Should New Year Resolutions be a personal issue or can organisations take them up? Perhaps organisations call them Business Reviews, wonder what politicians call them?
The author of this post decided to start the year proactively and whilst not a serious NYD list, a few species of note were recorded making the short excursion worthwhile and carbon neutral by virtue of cycling ….
Stunning views of two Short-eared Owls hunting over arable grassland reverting to scrub, very wet and waterlogged in the lower areas of the field, ideal small mammal habitat.
Image copyright: Tim Melling
The same field, in a drier area, provided a sheltered microhabitat for Viola arvensis or field pansy, something agri-industrialists would consider a weed. But on a cool ‘winter’ day quiet delightful.

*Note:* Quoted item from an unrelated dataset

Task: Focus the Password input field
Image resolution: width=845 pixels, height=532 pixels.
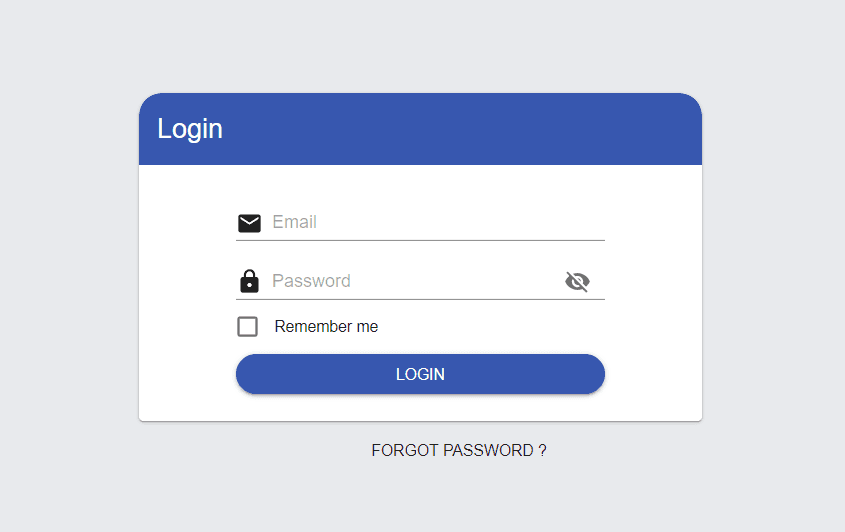Action: click(415, 281)
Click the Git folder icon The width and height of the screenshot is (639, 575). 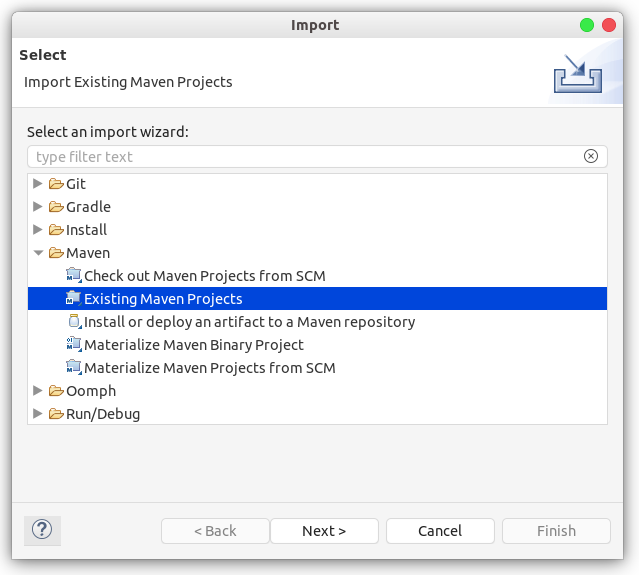coord(56,184)
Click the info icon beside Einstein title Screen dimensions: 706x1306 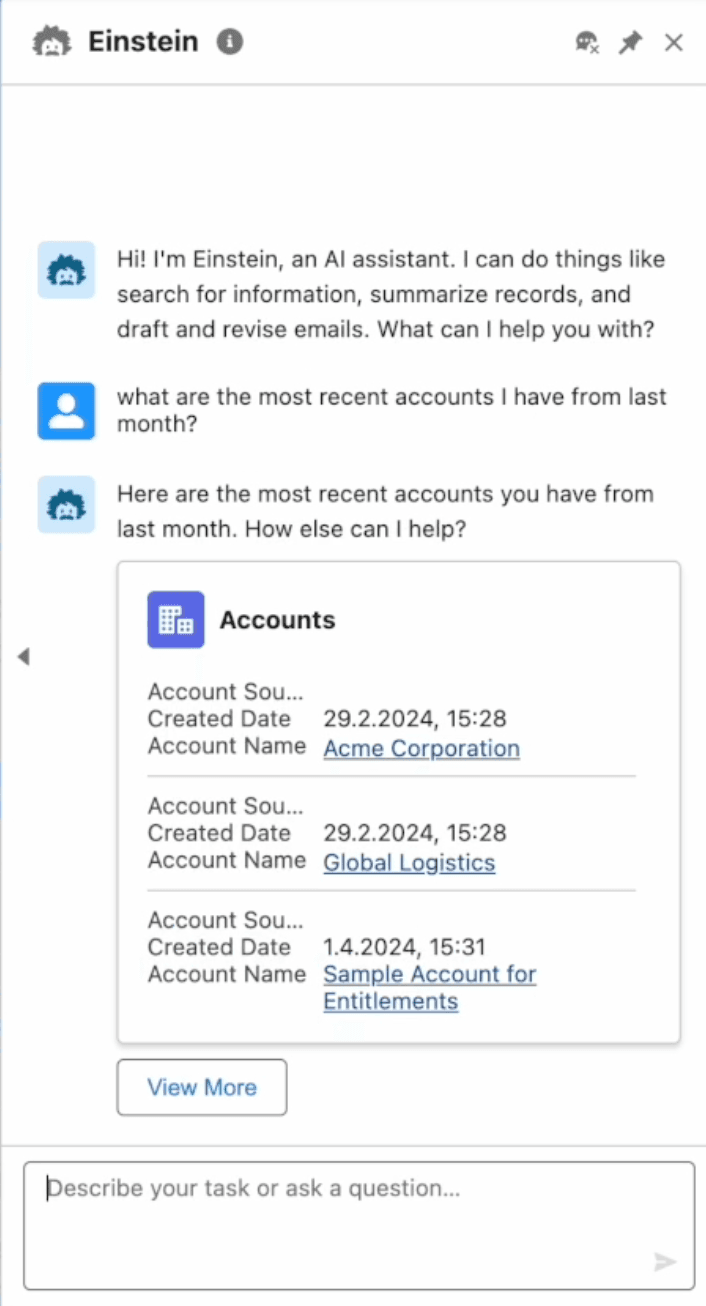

Viola arvensis: Field Pansy flowering on New Year’s Day 2016
So, in terms of ‘New Year Resolutions’ that ticked the
*Get out more and enjoy the wildlife / spend ‘moor’ time out in the field recording findings,
*Reduce carbon footprint (including continued *cutting back on ‘commercial’ meat),
*Focus on a couple of key ‘conservation’ themes to ‘campaign’ on, research them thoroughly to ensure up to speed with the current science involved to underpin case. Topical issues at the moment might include climate change and what better example to use than the recent flooding episodes and the role of the various agencies and drainage boards? The use of and impact of neonictinoids on pollinators? Equally topical might be fracking? It might be badger culls or illegal persecution of raptors (particularly Hen Harriers)? In case any reader hasn’t signed the epetition ‘Ban driven grouse shooting’ then that might be a topic to consider? Management of upland moors (burning) for grouse has been shown to be damaging for water supplies as well as other eco-system services, see Leeds University’s EMBER Report Effects of Moorland Burning on the Ecohydrology of River basins. For background reading an informative and well researched book Inglorious Conflict in the Uplands provides a good understanding and a starting point for further investigation into a sport which has cost implications for all tax payers.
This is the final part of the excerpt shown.